Sometimes we experience our aloneness as an annoying, free-floating itch with no place to scratch and sometimes that aloneness is a deep yearning within us that will not let us rest. Often our aloneness gets heavy and is a burden made up of a thousand little irritations and frustrations that weigh us down.
That’s what Jesus’ followers felt after his resurrection—each were experiencing the pain of Jesus’ departure, each feeling a sense of loss at the death of their leader. Whoever else Jesus was, and whatever else he did, in a primary, continuing deep sense, he was the comforting presence and power in his disciples’ lives. And in today’s gospel lesson, we see him, once again, appearing to his friends. Luke tells us that “Jesus stood among these followers and said, “Peace be with you.” “Have you anything to eat?” He came to his disciples where they were, in their aloneness, and in their need for comfort.
You know, it’s all right to need to be comforted. But sometimes I feel a little ashamed when I need comfort. Someone should teach us that it is as blessed to receive comfort as it is to give comfort—that it is as human to need to be consoled as to console. Many of us are raised by our parents, or by some persuasion or by our professional education to be comforters of others. The Christian faith puts tremendous emphasis on that. We often find ourselves holding others rather than being held by others.
We become richer, warmer, more understanding, more compassionate and patient human beings when we understand and acknowledge our own need of receiving love as well as giving it.
In looking at the work and ministry of Jesus’ apostles, where did they and where to we, receive comfort in our lives today?
It’s God who comforts us through the comfort of a spouse, or a friend or a colleague or some special person.
Not long ago I was in a conversation with a person who told me of her fears of herself and her relationship with other people. But she was just beginning to have a friendship that was growing in a positive way. Several days later I received a note which said, “When I am with my friend, I feel cared for and protected as I never have before.”
We all need that kind of a friendship. And to me, one of the most poignant examples of this comfort is what Jesus does in the gospel. A man with no home, no wife, no children. Jesus, who himself walked through a lot of loneliness. And because of that fact, he understands your loneliness and mine. In Jesus, God is made tangible and available and vulnerable for us. He is in us, with us, for us—in our lives and our hearts and our lives together.
God comforts us also in the depths of our own inner being—in our private aloneness—that deep down aloneness.

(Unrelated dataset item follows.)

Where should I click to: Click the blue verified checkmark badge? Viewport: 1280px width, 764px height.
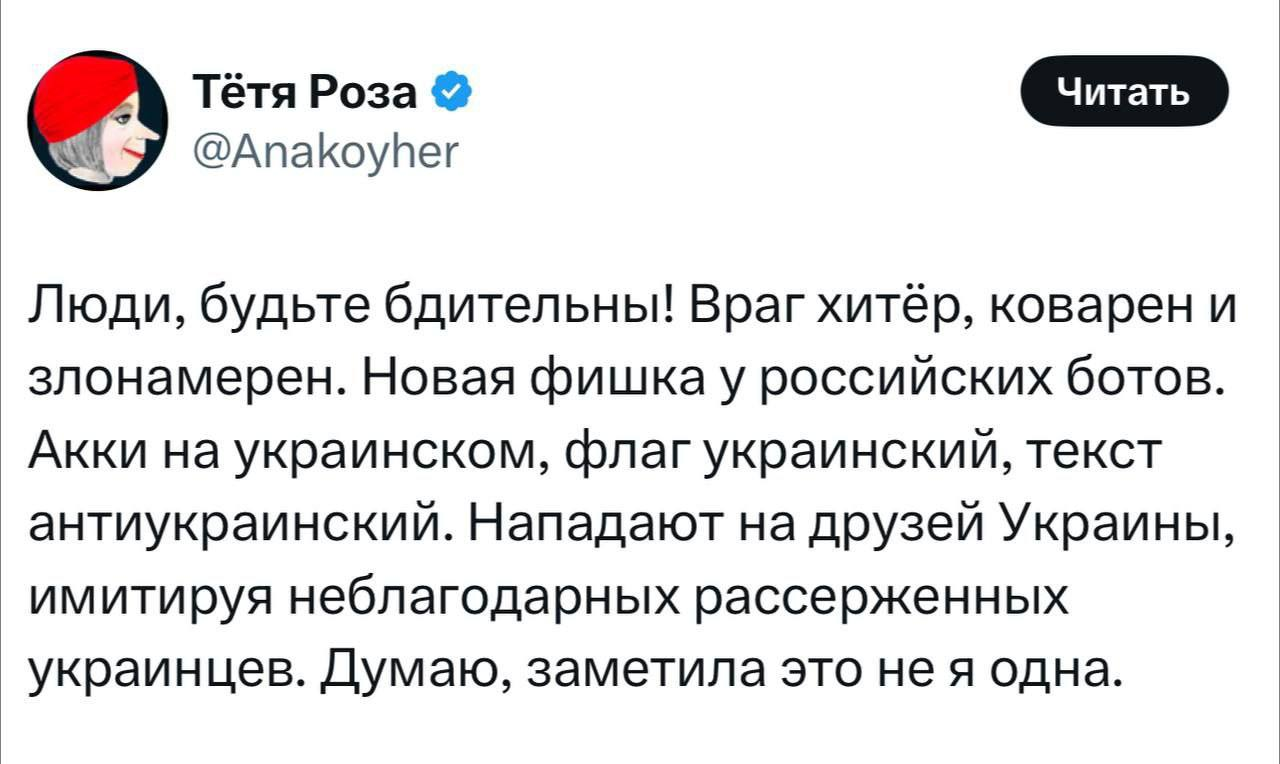click(448, 95)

A few years ago I was reading a book written by an Episcopal Bishop friend entitled Twentieth Century Spiritual Letters. In this book is a letter written by a young son to his father while still in college. Bishop John Coburn’s father had offered him a job in the family company, but the Bishop didn’t take the job—he went to seminary instead. After his fathers’ death, he wrote this:
“I hope, father, that you have forgiven me. I know you have. I knew you did long before you died. Oh, I know I disappointed you. But even when we disagreed about that job, I had a deep feeling, that in the bottom of your heart, you knew I had to be about my own decision, and that meant saying no to you. Thanks for that forgiveness.”Perhaps, all of us see in a fresh way, as we get older, how much we need to be reassured that we still matter to the people who matter to us. We watch the world, the church, our families, and friends going their own way, but we sometimes find ourselves wondering whether we matter much anymore. We need to know that we hold a special place in the hearts of the people who are special to us. We need to feel comforted.

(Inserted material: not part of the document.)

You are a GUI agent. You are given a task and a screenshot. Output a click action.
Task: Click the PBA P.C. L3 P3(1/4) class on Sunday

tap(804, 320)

In a book written by Rainer Maria Rilke called Letters to a Young Poet, the author says this:
“Everything is gestation and then bringing forth. To let each impression and each germ of a feeling come to completion wholly in itself, in the dark, in the inexpressible, the unconscious, beyond the reach of one’s intelligence, and away with deep humility and patience the birth-hour of a new clarity: that alone is living.”That’s living from the inside out. That’s the comfort and the confidence that God is really in you and in me to sustain our spirits.
“While the disciples were telling how they had seen Jesus raised from the dead, Jesus himself stood among them and said to them, “Peace be with you. “He promises that kind of comfort for you and for me. The question is—can we accept the comfort of God? If we can, then that is yet another miracle of the Easter faith.